Ожогин уселся за стол и придвинул к себе бювар с фирменным оттиском «Поставщик двора Его Императорского Величества». Поставщиком двора Ожогин стал по прихоти судьбы, когда несколько лет назад умудрился сфотографировать царя на параде буквально «глаза в глаза». Как ему удалось так близко подойти к царствующей особе, осталось загадкой. Но то, что Ожогин пронырлив и авантюрен, в игольное ушко влезет, было известно всей Москве. Говорили, что ни одно столичное действо не проходит без него и его фотоаппарата. Ожогин везде – на дорожке во время соревнований по бегу, на берегу во время показательной ловли стерляди в водах Москвы-реки, в камере во время посещения тюрьмы Ее Высочеством великой княгиней, в Елисеевском во время прибытия новой партии белужьей икры, в карете во время встречи австрийского посланника, во дворце во время бала по случаю тезоименитства царевича. Как же ему не быть на параде!
В тот раз его оттащили от царственной особы дюжие охранники и чуть не отправили в кутузку.
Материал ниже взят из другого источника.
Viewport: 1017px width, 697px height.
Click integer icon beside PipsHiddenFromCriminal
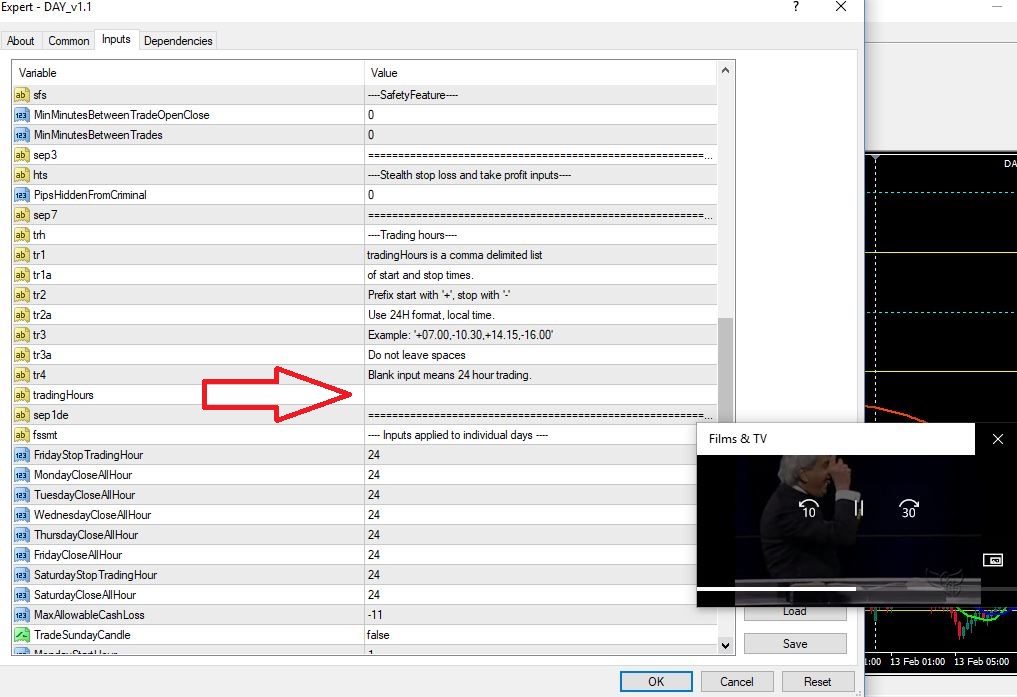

Однако отпечатанные и отосланные на следующий день во дворец фотографии неожиданно понравились Его Величеству, и Ожогин получил звание Поставщика. Следующий подвиг он совершил, еще находясь в эйфории от своего успеха при дворе. Он запечатлел на кинопленку Великого Драматурга. Великий Драматург запечатлеваться не хотел, и даже его жена, знаменитая актриса Малого театра Нина Зарецкая, стервозная, несдержанная на язык дамочка, не смогла уговорить упрямого старца. Тогда Ожогин спрятался со своим киноаппаратом в дачном деревянном сортире и сквозь отверстие, вырезанного в форме сердечка на двери, заснял Великого Драматурга, который, ни о чем не подозревая, неторопливо прогуливался по дорожке. Вскоре мэтр умер. Фильма Ожогина осталась единственным его движущимся изображением.
Со своим фотоаппаратом Ожогин давно распрощался. За киноаппарат тоже сам не вставал. Теперь у него была сеть фотоателье, где пленки проявляли с помощью электричества, небольшая типография, в которой печатались открытки с изображением звезд и брошюрки в дешевых бумажных обложках с их биографиями. Теперь он жил в огромной квартире в Кривоколенном, держал двух пуделей, безголосого кенара, игуану, помещенную в отдельную комнату, чертову прорву рыбок, трех горничных, посыльного, повара, преподавателя китайского языка, у которого по причине сугубой занятости не взял ни одного урока, и жену – волоокую кинодиву Лару Рай, в миру Раису Ларину. И главное – к тридцати пяти годам он воплотил в жизнь свою мечту, построил огромную кинофабрику, поражающую воображение москвичей, которые по воскресеньям ездили за Калужскую заставу полюбоваться этим чудом из стекла и металла.
Он сидел за столом и думал о предстоящем разговоре с Зарецкой. Чертова баба ломалась, не желала продавать ему наследие Драматурга, набивала цену. После смерти Драматурга осталось пять пьес. Каждая – своего рода шедевр, однако совершенно не пригодный для кино. В этих пьесах абсолютно ничего не происходило. Герои выясняли отношения, томились от смутных желаний, комплексовали, жаловались на жизнь. Однако Великий Драматург недаром в молодости писал юмористические рассказы. Под конец жизни он решил посмеяться над собой и написал пять блистательных пародий на свои пьесы. Ожогин подозревал, что сделал он это, будучи в сильном подпитии. Как бы то ни было, пародии – каждая всего несколько страничек текста – буквально просились на экран. Кто бы мог подумать, что старик так упруго сможет развернуть действие, так уморительно прописать диалоги, так безжалостно вывести характеры!